Yes, right now, pro-discrimination organizations like The Family Leader can get mainstream Republican candidates to join their little summit. Yes, right now people like Ryan Anderson can find an audience for a book insisting that the marriage debate isn't really over. Yes, right now a number of anti-gay conservatives can find a niche media outlet willing to entertain their views. Yes, right now far-right politicians like Kansas governor Sam Brownback can even sign executive (dis)orders that enshrine discrimination. They can even still use marriage and related fear mongering to drive up some electoral support. The conservative movement has been building up its infrastructure for years; that doesn't just disappear overnight.
But all of this is happening in a stagnant swamp. These ideas—their ideas—are old, musty, failed ones. Their conversations are part of a previous generation's "culture war." It's not only that their policy ideas are notions that will either go nowhere or will ultimately be overturned. It's more than that. The ideas themselves, with stopping marriage equality chief among them, are now historical remnants. The notions are themselves dated, with archivists already boxing them up for planned museums and future university study. Their ways, once politically viable and menacing, are now regressive scripts for ever-repeating animatronic characters to act out within an unchanging diorama.
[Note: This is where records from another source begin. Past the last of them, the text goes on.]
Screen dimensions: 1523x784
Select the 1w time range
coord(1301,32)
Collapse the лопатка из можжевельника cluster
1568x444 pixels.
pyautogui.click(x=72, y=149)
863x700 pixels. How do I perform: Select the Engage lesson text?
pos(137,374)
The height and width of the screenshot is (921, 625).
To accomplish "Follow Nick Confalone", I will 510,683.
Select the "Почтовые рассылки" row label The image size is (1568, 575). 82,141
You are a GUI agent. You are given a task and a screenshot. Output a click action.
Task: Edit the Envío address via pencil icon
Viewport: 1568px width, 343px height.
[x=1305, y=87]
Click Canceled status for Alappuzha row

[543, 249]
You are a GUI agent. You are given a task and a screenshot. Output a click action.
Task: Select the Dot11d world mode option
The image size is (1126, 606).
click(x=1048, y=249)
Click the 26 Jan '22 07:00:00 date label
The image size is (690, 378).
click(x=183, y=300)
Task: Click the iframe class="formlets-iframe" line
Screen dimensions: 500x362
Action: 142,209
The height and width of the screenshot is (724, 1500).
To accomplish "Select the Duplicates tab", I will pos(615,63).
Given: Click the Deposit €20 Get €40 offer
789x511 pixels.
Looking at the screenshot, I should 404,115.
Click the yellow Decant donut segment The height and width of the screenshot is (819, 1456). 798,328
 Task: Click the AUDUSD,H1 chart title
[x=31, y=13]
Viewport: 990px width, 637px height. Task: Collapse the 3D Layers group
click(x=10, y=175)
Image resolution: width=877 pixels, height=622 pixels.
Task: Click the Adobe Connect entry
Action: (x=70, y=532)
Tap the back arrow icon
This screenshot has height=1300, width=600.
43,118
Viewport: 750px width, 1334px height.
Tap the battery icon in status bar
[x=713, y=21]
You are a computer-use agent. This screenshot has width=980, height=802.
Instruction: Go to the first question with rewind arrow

And there is simply no way to upgrade them for a new generation. It's not just that their policy ideas are broken; it's much deeper than that. The very notions that they are pushing (e.g. the "right" to overturn minority rights via majority tyranny, the "right" to exalt discriminatory faith views against LGBT people against civil policies and inclusive faith views, the "right" to limit people's lives in unfair ways simply because of who they are) are false values and flawed notions that the changing tide is sweeping off the table of consideration. It's not like the consensus—the majority of the public, young people, corporate America, the media, universities, intellectuals, power brokers from all walks of life—is saying "Rework this whole lesser-than status thing and we'll see if we can hash out a deal." We are saying to those who made discrimination their bag: "You're drunk with intolerance; go home."
If that sounds dismissive of me, then good. Because it is. Unapologetically so. Proudly so.
With every passing minute, the right (as in correct) side of the debate is distancing itself from a non-moving, non-compromising, non-evolving attempt to justify patently unjust discrimination. A movement that was once a great nuisance in the lives of millions of Americans is now becoming a fading curiosity, at best. By autumn, more so. By next year, even more so. By the time the 2016 election is over (and particularly if it goes one certain direction), I think we'll all be shocked by how much the 21st century gay rights battles seem more like documentary footage than the brutal thing that we all lived.